_Directions_. Whenever a line in the entries below contains "Choose", copy that line.

↓↓↓

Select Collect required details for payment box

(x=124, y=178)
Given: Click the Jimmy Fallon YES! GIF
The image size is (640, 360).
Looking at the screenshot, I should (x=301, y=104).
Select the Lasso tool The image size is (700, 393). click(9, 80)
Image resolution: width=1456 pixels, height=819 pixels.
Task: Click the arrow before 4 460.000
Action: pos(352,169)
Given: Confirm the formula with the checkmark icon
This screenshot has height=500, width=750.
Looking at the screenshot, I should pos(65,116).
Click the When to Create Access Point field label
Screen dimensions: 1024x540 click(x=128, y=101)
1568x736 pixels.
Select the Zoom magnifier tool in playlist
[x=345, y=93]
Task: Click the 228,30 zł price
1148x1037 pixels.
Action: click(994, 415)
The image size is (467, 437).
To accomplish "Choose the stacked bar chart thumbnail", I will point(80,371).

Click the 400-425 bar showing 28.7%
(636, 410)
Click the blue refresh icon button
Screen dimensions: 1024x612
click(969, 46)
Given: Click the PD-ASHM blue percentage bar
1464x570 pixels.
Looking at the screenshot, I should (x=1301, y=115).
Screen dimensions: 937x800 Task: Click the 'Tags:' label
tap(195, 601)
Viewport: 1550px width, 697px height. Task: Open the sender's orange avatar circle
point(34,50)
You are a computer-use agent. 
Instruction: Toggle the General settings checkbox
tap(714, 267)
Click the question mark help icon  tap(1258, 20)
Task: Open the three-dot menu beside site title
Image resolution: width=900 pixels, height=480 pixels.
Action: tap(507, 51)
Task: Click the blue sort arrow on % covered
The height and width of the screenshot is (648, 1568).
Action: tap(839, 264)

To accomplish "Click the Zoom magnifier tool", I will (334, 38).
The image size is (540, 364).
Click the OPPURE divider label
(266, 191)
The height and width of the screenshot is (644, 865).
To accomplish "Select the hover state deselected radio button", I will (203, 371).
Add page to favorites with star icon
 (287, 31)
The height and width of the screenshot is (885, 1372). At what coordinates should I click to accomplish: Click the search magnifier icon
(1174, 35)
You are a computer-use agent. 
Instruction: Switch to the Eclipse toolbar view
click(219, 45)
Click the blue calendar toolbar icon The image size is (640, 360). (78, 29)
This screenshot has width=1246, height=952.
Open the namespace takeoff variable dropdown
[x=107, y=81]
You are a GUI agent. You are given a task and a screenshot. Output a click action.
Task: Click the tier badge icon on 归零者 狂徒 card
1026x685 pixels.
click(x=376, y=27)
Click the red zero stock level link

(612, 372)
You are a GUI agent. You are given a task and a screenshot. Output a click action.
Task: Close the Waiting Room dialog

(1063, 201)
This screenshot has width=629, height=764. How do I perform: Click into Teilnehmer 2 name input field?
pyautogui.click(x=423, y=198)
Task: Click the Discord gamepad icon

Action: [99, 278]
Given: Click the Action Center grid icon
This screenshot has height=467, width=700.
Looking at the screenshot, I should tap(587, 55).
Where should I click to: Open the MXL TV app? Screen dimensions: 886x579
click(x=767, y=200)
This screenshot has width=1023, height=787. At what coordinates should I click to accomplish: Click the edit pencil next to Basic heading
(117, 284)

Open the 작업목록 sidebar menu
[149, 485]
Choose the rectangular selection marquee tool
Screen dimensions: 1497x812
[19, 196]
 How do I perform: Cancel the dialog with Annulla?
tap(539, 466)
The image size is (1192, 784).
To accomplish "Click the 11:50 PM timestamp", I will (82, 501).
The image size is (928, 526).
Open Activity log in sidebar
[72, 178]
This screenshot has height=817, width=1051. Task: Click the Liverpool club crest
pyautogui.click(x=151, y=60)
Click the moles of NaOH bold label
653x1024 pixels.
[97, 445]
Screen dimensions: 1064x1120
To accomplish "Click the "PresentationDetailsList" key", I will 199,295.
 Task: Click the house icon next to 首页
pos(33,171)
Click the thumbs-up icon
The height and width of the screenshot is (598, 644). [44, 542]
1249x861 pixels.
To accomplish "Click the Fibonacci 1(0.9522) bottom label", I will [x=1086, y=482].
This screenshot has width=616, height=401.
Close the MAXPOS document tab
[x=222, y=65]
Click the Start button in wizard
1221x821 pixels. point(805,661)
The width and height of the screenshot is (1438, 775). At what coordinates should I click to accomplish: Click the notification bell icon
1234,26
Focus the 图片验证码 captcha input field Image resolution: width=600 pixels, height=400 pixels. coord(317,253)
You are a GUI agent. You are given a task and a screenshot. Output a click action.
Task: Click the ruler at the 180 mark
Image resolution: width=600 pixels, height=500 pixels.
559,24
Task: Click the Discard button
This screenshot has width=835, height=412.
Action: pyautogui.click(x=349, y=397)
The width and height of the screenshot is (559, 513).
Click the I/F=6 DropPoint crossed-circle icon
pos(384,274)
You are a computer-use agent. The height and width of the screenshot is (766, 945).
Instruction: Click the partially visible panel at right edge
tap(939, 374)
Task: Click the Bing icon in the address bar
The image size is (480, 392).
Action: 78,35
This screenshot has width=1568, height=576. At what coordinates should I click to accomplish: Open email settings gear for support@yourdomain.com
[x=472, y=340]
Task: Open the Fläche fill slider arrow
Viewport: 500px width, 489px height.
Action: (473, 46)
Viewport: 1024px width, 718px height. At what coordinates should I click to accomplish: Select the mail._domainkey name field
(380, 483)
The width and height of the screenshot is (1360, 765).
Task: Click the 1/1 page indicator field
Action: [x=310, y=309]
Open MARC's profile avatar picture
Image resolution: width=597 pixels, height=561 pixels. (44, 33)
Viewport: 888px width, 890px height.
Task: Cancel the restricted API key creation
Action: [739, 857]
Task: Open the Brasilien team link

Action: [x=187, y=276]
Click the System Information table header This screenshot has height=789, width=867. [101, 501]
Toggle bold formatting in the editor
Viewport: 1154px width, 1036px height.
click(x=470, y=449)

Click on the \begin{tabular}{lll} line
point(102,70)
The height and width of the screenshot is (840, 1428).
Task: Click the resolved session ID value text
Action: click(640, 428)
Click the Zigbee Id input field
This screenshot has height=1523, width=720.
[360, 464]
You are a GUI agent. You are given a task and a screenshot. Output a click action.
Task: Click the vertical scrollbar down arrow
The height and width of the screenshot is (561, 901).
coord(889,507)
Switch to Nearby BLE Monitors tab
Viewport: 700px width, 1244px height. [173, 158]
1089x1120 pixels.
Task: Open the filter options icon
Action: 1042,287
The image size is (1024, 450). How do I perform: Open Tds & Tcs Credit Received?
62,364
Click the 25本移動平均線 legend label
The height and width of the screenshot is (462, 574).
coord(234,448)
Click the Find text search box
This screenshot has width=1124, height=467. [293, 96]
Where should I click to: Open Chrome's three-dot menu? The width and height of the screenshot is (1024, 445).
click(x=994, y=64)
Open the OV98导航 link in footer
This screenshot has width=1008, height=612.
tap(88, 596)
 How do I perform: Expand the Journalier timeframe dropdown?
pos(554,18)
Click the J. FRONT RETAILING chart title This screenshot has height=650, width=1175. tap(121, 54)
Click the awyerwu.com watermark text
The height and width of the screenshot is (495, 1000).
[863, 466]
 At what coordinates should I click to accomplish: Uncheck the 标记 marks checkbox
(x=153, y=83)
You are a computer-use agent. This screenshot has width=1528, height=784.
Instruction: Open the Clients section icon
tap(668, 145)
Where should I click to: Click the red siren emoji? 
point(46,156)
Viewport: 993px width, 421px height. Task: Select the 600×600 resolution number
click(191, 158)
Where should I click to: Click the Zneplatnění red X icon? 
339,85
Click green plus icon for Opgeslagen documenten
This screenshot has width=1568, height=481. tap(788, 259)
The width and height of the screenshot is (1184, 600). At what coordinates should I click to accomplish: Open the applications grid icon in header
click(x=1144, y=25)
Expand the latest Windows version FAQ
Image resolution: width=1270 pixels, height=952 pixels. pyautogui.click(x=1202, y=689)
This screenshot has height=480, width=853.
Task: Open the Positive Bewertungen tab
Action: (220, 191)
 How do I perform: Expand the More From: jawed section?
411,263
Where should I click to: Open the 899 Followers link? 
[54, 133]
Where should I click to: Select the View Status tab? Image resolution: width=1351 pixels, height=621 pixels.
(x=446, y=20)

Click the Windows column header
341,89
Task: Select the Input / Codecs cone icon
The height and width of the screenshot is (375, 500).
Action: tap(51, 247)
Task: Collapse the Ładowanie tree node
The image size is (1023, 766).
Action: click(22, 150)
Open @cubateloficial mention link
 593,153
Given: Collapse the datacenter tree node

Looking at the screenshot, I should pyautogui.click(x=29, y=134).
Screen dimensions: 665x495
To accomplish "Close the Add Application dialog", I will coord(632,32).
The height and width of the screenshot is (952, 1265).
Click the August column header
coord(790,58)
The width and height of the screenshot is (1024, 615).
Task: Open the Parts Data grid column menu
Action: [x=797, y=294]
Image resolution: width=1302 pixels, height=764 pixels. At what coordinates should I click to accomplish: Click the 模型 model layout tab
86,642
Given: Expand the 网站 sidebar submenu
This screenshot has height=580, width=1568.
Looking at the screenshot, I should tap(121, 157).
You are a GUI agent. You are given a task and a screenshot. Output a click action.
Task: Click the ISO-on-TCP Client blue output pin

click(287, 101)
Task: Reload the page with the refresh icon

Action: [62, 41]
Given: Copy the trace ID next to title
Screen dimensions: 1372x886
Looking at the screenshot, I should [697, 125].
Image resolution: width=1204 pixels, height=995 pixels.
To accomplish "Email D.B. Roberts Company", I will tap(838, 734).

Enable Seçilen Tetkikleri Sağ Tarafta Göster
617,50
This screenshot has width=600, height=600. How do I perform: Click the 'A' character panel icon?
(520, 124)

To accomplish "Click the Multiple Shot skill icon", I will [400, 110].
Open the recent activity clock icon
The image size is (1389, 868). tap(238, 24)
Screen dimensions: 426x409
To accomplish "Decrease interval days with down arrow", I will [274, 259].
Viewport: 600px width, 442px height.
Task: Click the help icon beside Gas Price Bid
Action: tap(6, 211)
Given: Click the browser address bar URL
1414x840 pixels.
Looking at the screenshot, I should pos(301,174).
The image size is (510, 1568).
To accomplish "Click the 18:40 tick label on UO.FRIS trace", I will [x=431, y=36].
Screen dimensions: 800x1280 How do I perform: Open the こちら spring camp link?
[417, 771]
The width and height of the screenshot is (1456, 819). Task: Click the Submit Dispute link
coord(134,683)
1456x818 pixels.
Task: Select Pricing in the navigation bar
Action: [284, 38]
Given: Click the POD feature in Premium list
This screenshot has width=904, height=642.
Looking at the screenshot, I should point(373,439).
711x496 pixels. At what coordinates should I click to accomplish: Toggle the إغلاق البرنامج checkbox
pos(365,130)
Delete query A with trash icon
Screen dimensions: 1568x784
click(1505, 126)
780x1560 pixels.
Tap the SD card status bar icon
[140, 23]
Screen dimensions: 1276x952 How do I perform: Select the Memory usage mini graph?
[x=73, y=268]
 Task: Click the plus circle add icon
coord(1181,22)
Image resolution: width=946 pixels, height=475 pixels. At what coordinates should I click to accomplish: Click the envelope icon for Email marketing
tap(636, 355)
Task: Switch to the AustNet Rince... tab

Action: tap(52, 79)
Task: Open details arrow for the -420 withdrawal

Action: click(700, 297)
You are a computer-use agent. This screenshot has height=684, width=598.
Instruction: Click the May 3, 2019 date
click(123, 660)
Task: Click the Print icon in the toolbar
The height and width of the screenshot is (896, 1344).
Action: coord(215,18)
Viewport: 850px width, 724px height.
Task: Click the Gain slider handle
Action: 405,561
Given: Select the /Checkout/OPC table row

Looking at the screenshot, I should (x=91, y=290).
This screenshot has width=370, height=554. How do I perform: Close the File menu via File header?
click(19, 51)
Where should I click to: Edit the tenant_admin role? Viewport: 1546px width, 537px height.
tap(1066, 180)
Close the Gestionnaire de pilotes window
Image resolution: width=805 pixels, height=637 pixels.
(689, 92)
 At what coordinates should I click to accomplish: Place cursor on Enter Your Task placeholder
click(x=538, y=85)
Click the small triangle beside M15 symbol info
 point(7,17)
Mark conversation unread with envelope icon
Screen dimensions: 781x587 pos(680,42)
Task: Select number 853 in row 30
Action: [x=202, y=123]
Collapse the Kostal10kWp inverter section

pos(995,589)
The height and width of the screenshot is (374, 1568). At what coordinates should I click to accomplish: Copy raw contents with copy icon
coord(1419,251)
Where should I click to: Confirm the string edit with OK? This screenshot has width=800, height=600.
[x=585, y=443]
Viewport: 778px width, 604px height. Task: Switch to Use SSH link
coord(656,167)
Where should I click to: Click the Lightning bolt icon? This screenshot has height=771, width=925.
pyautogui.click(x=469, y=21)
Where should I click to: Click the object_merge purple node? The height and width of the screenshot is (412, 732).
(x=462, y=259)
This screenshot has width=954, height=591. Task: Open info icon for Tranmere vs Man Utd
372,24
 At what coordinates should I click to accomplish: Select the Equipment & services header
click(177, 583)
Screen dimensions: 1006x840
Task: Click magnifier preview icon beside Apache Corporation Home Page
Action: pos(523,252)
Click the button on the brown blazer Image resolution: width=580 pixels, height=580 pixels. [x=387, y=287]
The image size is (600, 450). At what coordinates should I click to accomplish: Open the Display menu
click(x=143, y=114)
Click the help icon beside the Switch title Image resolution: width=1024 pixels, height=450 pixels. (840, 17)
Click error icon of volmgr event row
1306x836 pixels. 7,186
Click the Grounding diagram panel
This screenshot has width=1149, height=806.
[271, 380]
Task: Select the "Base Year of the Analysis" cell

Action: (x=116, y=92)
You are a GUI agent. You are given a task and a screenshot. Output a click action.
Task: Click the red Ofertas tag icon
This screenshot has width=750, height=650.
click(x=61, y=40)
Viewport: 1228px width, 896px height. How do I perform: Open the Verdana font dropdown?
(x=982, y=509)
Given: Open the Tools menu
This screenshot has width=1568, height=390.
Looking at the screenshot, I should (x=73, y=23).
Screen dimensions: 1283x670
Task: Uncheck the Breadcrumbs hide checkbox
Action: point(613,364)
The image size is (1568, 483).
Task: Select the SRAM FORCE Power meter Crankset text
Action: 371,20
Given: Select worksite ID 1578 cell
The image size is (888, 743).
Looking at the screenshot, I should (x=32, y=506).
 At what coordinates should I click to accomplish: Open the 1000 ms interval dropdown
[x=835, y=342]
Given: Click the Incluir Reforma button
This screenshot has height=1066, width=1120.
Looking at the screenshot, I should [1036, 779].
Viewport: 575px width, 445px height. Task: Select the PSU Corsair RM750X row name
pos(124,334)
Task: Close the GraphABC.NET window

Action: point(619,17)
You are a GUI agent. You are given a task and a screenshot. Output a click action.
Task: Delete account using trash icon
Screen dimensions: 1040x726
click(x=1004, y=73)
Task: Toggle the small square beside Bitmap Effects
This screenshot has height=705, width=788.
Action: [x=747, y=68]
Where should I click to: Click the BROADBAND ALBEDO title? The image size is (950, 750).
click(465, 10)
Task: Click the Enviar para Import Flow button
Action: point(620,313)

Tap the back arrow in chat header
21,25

↑↑↑

_Finished exercise_.
To accomplish "Choose the stacked bar chart thumbnail", I will point(80,371).
Choose the rectangular selection marquee tool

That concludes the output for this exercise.